> [EXCERPTED PASSAGE]
###

Articles/Agents & Manager

◈ Agents & Manager/2026-06-22Advanced

Stop Hard-Coding Your Agent Concurrency: Let It Tune Itself From What It Observes

When you run several Antigravity 2.0 agents in parallel, a single fixed concurrency number is wrong twice: it stalls at 429s during the day and idles capacity at night. Here is an adaptive design borrowed from TCP congestion control — additive increase, multiplicative decrease — that moves your concurrency from observed signals, with working Python and field notes.

Antigravity²⁵⁵ AI agents²² parallel execution² adaptive control production operations⁴

✦ Premium Article

The parallel agents you run quietly overnight start spitting 429 Too Many Requests the moment your own morning work overlaps with them. If you picked one fixed number for concurrency, this is the path you almost always walk.

A fixed number is wrong in both directions. Set it low and your agents queue up and idle at 3am when nobody else is around. Set it high and they fight you for quota at midday while you are in a conversation on the same account, and the downstream API jams. Whichever way you lean, you are wrong during the other half of the day.

###

[Item-finding lines]
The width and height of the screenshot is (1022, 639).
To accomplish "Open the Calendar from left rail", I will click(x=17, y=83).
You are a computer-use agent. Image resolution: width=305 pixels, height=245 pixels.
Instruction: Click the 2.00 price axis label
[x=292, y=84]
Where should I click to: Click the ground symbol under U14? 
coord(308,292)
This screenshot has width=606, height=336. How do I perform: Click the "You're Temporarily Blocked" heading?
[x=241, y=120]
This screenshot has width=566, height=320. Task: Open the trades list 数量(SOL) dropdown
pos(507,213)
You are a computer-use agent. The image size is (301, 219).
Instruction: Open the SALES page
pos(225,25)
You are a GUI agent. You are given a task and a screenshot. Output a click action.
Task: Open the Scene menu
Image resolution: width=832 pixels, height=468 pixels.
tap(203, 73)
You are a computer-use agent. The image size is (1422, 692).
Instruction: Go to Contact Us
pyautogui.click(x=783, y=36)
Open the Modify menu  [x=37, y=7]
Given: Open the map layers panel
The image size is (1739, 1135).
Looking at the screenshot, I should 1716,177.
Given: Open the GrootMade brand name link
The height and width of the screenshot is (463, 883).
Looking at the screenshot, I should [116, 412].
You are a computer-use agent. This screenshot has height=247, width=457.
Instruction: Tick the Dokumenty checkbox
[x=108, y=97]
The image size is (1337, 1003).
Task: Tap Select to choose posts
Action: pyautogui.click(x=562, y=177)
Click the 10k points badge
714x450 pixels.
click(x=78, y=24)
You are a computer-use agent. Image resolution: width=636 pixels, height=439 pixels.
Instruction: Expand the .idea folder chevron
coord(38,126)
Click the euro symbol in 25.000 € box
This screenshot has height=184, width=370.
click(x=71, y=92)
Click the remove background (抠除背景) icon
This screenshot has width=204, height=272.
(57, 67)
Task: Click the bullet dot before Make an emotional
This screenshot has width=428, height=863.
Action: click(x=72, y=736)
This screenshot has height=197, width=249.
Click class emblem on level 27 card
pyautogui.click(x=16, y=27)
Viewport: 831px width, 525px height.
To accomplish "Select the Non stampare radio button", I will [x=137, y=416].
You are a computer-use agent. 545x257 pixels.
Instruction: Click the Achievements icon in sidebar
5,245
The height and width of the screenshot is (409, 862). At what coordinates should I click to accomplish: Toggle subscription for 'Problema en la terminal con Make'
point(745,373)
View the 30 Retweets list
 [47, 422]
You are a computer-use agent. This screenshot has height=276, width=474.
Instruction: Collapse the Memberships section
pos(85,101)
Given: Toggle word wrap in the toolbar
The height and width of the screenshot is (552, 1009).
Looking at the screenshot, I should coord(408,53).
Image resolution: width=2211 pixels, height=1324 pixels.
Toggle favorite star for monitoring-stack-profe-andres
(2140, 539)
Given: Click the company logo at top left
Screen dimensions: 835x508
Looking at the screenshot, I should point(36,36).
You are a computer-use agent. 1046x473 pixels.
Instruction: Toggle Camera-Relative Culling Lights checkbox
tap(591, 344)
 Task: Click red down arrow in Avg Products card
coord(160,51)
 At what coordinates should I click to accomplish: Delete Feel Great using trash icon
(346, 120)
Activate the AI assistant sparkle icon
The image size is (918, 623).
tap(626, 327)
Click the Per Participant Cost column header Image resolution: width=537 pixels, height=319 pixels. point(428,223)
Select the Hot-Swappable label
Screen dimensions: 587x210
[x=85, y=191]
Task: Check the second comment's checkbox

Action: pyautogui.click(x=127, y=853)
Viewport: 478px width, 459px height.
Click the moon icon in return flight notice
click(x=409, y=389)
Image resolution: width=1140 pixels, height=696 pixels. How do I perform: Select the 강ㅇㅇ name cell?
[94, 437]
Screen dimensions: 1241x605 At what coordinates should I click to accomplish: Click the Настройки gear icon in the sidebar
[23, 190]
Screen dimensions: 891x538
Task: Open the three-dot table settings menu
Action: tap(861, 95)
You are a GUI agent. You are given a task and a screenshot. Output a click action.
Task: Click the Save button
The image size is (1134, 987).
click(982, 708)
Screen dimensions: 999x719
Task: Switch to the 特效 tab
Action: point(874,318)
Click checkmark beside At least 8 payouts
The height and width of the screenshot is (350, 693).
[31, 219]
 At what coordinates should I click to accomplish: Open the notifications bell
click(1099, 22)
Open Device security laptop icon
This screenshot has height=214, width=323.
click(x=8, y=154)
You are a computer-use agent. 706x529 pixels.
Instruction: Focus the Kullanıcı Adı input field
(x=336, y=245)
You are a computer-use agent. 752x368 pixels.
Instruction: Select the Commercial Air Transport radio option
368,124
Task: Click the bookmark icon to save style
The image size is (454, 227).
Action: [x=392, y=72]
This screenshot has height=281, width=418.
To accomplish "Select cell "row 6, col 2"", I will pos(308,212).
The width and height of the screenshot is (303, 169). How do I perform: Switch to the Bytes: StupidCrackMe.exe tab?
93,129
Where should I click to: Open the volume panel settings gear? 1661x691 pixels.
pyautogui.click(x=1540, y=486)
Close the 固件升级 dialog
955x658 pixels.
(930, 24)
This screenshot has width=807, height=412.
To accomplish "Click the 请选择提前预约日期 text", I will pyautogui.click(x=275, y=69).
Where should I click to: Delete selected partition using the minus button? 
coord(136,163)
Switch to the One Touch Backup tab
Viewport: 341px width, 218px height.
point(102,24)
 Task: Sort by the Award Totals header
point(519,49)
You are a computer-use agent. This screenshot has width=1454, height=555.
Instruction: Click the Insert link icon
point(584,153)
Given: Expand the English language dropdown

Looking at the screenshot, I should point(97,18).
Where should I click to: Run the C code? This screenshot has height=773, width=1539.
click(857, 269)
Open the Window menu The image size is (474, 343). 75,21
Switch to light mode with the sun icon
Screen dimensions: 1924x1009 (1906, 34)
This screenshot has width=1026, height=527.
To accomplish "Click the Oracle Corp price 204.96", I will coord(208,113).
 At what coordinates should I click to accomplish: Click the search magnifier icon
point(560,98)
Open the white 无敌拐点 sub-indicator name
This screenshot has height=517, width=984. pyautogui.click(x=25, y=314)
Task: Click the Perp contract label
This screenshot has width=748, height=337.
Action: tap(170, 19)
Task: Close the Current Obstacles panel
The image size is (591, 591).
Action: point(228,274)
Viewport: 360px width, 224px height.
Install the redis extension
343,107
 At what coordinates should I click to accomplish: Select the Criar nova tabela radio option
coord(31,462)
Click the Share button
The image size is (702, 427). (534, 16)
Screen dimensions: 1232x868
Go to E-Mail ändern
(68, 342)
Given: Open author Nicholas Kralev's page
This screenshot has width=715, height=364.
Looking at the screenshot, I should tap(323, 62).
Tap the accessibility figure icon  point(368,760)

###

> [WHAT TO WORK ON]
1. According to the agent concurrency article, which congestion-control approach does its adaptive design borrow?
2. Retype the passage of the agent concurrency article that begins at the words "When you run" and stops after the words "and field notes.".

> [CORRECT ANSWERS]
1. Additive increase, multiplicative decrease, from TCP congestion control.

2.
When you run several Antigravity 2.0 agents in parallel, a single fixed concurrency number is wrong twice: it stalls at 429s during the day and idles capacity at night. Here is an adaptive design borrowed from TCP congestion control — additive increase, multiplicative decrease — that moves your concurrency from observed signals, with working Python and field notes.